#### [Text block]

■ ■ ■ ■ ■

The amendment would help constituents “understand that while we all need to have our sensitivities and our love for one another — our acceptance of one another — we need not be in fear for our speech, which is protected by the First Amendment to the United States Constitution,” said Rep. Mark Baisley, a Roxborough Park Republican.

After that amendment failed, several Republican legislators, including Reps. Shane Sandridge of Colorado Springs and Janice Rich of Grand Junction, spoke at length in defense of Jack Phillips, the Colorado baker being sued by a transgender woman after Phillips refused to make her a cake celebrating her transition.

Again, the clarification of existing anti-discrimination law to uphold what’s already been the interpretation of the law by courts should not be a major controversy. Unlike at the federal level where protections for LGBT Americans like Colorado already has on the books are a major battleground, we’re ahead of the curve on this issue.

But as we learned in Washington during the recent debate over the H.R.5 Equality Act, in which Republicans prominently including Rep. Lauren Boebert of Colorado relished in repeating the most vile, most dehumanizing smears against transgender people she could conjure up, there is an additional degree of liberty being taken in the current debate over civil rights in America among conservatives to demonize transgender people. Even as public attitudes have shifted dramatically in the last 15 years from broad public opposition to LGBT rights to equally broad support, transgender people remain subject to persistent discrimination and violence that would be considered impermissible directed against more tolerated “traditional” gay and lesbian stereotypes.

Based on how this debate has progressed in recent months, it’s pretty clear that there is a Republican strategist somewhere who has figured this out, and the result has been a growing political fixation by Republicans on transgender people even as attacks on other LGBT communities have become less politically acceptable. But in the end, transgender rights are just another frontier in the larger struggle for civil rights. It will inevitably be confronted and overcome.  In the long run, this latest flavor of the politics of division as just as doomed as the battles against marriage equality and racial discrimination.

■ ■ ■ ■ ■

#### [Activity list]
**A.** Copy word for word the passage of the commentary on transgender rights in Colorado from "The amendment would" up to and including "Roxborough Park Republican.".
**B.** In the commentary on transgender rights in Colorado, which baker did several Republican legislators defend at length?
The material that comes next is from a separate source.

#### [Collected material]
■ ■ ■ ■ ■

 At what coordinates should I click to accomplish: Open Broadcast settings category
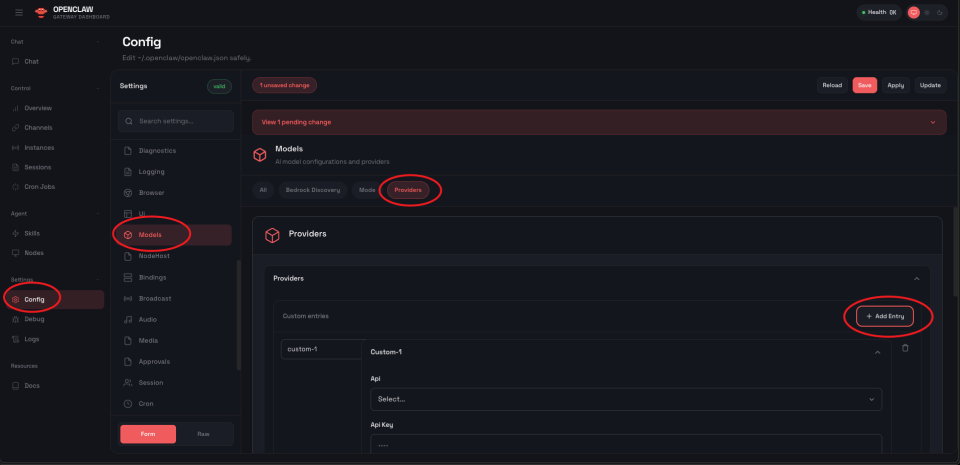[x=155, y=298]
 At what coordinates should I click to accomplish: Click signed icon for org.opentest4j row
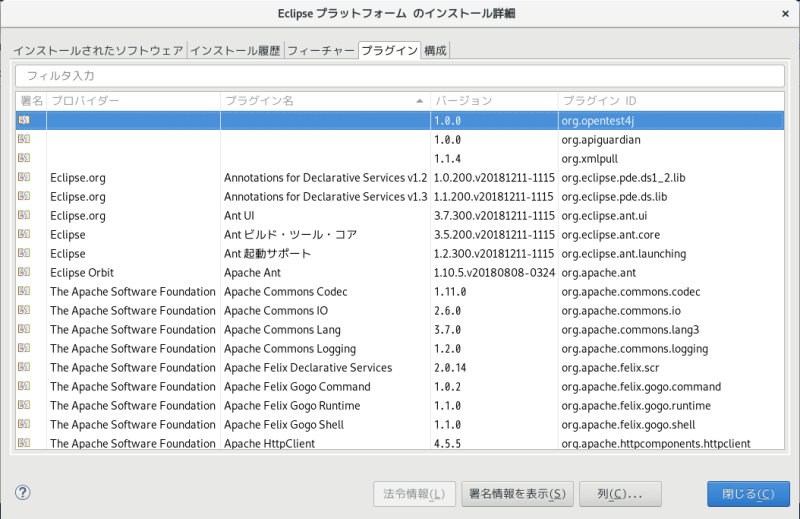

■ ■ ■ ■ ■

#### [Solved problems]
**A.**
The amendment would help constituents “understand that while we all need to have our sensitivities and our love for one another — our acceptance of one another — we need not be in fear for our speech, which is protected by the First Amendment to the United States Constitution,” said Rep. Mark Baisley, a Roxborough Park Republican.

**B.** Jack Phillips